Database - Comprehensive Interview Questions

This document provides a comprehensive list of database interview questions, ranging from fundamental concepts to advanced, real-world scenarios. It is designed to be a one-stop-shop for preparing for technical interviews.

📝 I. Fundamental Concepts

1. General

Q: What is a database? Why is it necessary? - Definition: An organized, structured collection of data. - Necessity: Ensures data integrity, consistency, security, and allows for concurrent access, efficient querying, and reliable backup/recovery.

Q: What is the difference between SQL and NoSQL?

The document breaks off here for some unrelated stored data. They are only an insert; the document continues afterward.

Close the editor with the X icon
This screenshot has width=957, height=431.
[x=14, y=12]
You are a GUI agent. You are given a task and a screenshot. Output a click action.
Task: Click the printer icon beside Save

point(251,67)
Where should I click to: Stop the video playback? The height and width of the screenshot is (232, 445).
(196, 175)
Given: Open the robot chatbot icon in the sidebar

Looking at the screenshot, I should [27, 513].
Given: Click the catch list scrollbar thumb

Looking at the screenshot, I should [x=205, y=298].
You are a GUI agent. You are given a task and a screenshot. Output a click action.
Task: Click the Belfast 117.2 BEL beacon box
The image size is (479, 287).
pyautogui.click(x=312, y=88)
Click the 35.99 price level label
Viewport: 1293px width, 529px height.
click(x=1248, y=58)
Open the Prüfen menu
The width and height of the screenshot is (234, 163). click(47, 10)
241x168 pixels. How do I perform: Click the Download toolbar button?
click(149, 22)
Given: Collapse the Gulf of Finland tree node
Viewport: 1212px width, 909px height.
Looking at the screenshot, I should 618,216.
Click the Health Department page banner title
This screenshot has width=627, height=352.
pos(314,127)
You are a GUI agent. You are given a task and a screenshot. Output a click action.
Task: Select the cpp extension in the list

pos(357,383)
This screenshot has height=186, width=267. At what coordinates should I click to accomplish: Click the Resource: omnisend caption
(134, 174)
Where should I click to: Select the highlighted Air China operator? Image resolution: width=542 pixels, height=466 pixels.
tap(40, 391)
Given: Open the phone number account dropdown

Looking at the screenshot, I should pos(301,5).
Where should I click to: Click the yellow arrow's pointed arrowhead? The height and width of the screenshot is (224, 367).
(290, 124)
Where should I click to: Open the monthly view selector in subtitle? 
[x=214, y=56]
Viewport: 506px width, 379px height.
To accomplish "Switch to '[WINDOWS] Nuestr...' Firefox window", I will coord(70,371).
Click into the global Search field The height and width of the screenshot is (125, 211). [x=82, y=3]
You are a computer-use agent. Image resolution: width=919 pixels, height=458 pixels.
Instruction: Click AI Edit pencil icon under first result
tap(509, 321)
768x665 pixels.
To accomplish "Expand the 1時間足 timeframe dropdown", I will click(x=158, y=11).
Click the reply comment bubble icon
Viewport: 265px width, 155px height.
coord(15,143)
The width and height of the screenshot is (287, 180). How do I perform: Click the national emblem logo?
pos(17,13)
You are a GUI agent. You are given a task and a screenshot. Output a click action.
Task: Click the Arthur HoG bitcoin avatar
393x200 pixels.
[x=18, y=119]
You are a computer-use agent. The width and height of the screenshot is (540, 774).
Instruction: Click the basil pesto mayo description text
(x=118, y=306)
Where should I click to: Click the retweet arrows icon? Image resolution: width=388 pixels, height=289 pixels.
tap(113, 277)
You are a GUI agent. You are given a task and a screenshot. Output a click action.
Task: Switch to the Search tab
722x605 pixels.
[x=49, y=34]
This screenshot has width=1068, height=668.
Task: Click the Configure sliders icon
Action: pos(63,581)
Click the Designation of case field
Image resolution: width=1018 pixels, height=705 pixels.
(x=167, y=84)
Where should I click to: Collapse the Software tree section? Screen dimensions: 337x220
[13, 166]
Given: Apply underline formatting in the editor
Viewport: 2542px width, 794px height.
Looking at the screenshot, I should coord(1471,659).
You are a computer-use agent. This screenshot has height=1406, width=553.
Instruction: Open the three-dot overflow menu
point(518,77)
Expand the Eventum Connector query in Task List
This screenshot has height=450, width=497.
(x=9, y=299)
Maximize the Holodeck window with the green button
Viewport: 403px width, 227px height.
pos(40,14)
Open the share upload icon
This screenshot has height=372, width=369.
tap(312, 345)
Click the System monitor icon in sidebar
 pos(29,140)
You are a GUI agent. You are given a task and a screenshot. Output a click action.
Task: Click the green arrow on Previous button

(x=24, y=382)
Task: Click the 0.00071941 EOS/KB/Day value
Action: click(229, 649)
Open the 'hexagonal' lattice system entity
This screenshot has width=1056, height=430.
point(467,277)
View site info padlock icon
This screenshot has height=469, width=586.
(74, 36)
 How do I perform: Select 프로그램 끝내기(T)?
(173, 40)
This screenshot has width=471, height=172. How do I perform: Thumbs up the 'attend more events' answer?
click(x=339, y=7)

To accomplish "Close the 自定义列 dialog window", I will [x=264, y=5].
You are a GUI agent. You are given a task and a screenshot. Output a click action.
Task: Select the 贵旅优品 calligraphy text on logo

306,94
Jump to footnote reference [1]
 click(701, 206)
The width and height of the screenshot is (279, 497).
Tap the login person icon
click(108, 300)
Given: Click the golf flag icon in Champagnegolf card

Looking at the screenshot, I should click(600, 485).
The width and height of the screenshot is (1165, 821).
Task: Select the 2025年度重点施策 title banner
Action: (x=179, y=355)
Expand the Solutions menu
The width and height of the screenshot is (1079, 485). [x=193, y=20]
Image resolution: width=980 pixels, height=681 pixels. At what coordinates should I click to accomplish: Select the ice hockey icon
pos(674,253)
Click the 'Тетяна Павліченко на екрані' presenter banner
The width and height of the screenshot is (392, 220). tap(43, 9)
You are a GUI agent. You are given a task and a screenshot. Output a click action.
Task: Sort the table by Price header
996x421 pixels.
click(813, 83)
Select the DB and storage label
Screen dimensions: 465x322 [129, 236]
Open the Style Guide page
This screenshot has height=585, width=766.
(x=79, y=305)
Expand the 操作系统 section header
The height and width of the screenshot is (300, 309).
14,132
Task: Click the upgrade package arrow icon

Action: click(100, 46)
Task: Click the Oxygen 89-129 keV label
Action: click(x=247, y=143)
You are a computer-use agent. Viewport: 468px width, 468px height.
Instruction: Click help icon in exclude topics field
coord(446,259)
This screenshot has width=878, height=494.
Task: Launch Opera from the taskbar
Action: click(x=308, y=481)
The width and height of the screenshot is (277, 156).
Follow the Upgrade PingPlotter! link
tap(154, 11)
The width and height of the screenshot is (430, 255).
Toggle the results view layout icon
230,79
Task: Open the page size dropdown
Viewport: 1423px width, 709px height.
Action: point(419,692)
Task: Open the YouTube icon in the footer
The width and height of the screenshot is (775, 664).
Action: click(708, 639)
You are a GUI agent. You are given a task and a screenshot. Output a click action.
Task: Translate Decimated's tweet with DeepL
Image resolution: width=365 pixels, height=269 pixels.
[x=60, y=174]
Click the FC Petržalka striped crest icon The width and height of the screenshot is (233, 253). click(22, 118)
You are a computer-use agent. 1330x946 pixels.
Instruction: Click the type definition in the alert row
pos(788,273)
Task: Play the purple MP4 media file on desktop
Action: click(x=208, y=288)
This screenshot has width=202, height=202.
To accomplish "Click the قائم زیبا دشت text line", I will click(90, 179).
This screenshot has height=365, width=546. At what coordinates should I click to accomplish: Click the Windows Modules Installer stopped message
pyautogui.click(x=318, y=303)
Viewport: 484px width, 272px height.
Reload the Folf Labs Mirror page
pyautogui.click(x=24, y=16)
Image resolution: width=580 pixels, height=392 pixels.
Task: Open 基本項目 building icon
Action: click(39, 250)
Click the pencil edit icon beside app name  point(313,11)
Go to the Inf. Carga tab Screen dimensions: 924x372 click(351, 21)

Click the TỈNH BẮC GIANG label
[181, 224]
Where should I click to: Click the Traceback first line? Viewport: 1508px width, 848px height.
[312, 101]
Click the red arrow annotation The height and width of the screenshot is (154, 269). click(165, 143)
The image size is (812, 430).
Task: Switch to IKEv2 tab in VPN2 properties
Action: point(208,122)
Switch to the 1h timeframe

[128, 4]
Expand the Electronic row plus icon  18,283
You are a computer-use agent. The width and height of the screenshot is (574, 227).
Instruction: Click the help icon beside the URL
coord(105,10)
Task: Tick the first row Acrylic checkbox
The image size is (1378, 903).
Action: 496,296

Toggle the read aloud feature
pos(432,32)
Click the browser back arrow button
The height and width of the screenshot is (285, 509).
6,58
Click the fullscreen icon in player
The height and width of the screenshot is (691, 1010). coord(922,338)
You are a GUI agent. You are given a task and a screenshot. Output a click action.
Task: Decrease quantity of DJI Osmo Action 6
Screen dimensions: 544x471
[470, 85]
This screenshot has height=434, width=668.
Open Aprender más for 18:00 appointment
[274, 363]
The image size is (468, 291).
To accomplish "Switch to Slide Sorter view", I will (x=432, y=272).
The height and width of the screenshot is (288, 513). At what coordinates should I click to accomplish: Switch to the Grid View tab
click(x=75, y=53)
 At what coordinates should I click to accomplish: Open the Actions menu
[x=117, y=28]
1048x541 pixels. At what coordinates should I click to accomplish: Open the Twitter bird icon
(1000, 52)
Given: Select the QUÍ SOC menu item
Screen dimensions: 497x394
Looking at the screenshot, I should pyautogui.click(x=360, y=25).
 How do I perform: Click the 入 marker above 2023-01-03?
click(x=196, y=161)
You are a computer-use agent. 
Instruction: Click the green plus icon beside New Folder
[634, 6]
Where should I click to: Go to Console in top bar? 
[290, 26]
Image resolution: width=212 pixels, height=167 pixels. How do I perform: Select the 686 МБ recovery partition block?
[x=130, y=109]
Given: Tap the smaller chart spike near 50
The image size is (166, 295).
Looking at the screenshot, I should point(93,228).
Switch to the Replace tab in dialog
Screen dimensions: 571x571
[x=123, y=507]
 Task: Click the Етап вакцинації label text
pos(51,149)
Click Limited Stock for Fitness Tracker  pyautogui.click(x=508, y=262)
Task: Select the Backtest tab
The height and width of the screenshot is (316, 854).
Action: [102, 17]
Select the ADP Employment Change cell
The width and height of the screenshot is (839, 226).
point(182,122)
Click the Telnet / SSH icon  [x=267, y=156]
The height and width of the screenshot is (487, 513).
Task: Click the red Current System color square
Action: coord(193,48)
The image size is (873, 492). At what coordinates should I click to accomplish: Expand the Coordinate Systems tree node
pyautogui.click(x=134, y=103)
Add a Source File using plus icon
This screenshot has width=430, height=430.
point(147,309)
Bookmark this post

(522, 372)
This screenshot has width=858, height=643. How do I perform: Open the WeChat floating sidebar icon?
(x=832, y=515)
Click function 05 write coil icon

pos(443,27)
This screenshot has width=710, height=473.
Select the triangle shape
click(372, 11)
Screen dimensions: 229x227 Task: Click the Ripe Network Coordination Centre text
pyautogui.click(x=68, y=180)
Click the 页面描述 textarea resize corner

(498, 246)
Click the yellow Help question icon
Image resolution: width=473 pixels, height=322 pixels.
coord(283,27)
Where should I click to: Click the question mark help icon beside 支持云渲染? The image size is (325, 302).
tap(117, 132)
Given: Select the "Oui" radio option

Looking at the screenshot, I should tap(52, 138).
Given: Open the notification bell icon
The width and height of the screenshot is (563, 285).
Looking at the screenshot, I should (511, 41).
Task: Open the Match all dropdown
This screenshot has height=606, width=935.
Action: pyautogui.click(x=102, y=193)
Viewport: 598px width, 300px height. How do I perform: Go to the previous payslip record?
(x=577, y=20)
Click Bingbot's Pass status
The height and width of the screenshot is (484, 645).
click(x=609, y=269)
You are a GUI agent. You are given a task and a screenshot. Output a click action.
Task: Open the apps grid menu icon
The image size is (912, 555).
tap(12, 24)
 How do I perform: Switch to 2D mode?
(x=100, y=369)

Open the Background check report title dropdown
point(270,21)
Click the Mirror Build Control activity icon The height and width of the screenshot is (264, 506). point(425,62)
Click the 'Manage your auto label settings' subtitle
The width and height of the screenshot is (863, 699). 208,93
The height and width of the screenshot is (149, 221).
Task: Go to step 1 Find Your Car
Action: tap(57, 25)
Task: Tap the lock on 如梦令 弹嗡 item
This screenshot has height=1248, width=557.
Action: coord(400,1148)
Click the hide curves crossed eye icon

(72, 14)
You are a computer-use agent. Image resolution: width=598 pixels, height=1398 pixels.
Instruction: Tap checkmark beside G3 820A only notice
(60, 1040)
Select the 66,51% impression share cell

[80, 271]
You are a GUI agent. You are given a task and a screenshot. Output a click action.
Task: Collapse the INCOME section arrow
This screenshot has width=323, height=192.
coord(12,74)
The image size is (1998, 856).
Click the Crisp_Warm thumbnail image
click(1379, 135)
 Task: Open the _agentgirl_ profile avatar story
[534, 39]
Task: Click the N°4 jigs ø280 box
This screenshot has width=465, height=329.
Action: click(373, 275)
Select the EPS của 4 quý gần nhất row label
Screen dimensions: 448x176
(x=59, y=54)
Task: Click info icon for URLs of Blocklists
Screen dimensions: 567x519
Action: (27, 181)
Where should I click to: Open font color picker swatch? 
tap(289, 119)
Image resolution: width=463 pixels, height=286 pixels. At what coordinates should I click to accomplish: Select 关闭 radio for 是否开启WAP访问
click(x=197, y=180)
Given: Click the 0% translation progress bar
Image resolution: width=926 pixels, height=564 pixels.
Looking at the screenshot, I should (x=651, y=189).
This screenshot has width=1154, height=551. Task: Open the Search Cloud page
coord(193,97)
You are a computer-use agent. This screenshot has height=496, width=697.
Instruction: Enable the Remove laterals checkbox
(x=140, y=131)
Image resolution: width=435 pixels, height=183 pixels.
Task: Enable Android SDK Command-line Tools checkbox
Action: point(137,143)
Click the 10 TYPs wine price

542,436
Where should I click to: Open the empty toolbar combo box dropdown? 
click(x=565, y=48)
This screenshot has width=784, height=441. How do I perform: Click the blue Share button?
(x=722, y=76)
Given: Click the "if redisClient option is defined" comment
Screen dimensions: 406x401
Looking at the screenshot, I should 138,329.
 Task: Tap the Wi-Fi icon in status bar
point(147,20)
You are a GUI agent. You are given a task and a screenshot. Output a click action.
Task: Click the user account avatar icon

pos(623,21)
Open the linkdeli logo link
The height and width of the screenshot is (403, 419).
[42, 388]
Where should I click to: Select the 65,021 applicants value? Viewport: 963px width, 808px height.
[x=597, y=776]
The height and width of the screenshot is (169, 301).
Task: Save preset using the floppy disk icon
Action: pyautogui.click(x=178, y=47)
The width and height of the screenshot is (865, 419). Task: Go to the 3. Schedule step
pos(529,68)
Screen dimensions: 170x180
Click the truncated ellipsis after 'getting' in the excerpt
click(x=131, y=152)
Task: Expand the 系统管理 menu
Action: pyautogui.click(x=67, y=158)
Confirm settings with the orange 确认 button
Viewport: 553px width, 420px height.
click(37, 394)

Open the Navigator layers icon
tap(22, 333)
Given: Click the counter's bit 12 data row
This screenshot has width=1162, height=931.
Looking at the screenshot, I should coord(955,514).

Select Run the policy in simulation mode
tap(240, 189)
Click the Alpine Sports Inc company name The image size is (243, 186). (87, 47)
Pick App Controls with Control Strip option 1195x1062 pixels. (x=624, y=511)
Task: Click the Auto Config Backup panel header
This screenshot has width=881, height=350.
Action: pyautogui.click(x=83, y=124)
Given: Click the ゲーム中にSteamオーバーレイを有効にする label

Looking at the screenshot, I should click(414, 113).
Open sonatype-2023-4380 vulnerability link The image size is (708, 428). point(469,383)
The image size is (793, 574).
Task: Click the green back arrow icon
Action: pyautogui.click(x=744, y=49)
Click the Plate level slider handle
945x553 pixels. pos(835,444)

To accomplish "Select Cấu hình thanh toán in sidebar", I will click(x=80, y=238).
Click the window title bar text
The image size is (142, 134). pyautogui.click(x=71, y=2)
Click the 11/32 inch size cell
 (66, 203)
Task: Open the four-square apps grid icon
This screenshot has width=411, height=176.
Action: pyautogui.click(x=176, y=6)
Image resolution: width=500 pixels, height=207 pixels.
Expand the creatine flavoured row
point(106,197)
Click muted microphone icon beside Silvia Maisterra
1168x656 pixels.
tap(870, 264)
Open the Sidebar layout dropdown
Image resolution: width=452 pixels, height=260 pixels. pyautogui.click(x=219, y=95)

Aspect	SQL (Relational)	NoSQL (Non-relational)
Schema	Predefined, fixed (e.g., `CREATE TABLE`)	Dynamic, flexible (e.g., JSON documents)
Data Model	Tables with rows and columns	Key-value, document, column-family, graph
Scalability	Primarily Vertical (Scale-up: more CPU/RAM)	Primarily Horizontal (Scale-out: more servers)
Consistency	Strong, ACID-compliant by default	Tunable (Eventual vs. Strong)
Joins	Native, efficient `JOIN` operations	Limited or no joins (client-side or `$lookup`)
Use Cases	Financial systems, transactional data, analytics	Big data, real-time apps, content management

2. ACID Properties

Q: What are the ACID properties? Explain each. - Atomicity: "All or nothing." A transaction must be fully completed or not at all. If one part fails, the entire transaction is rolled back. - Consistency: A transaction must bring the database from one valid state to another. All integrity constraints must be maintained. - Isolation: Concurrent transactions should not interfere with each other. The result of multiple concurrent transactions is the same as if they were executed sequentially. - Durability: Once a transaction is committed, its changes are permanent, even in the case of a system failure.

3. Normalization

Q: What is database normalization and why is it important? - Definition: The process of organizing columns and tables in a relational database to minimize data redundancy. - Importance: Reduces redundancy, prevents data anomalies (insert, update, delete anomalies), and improves data integrity.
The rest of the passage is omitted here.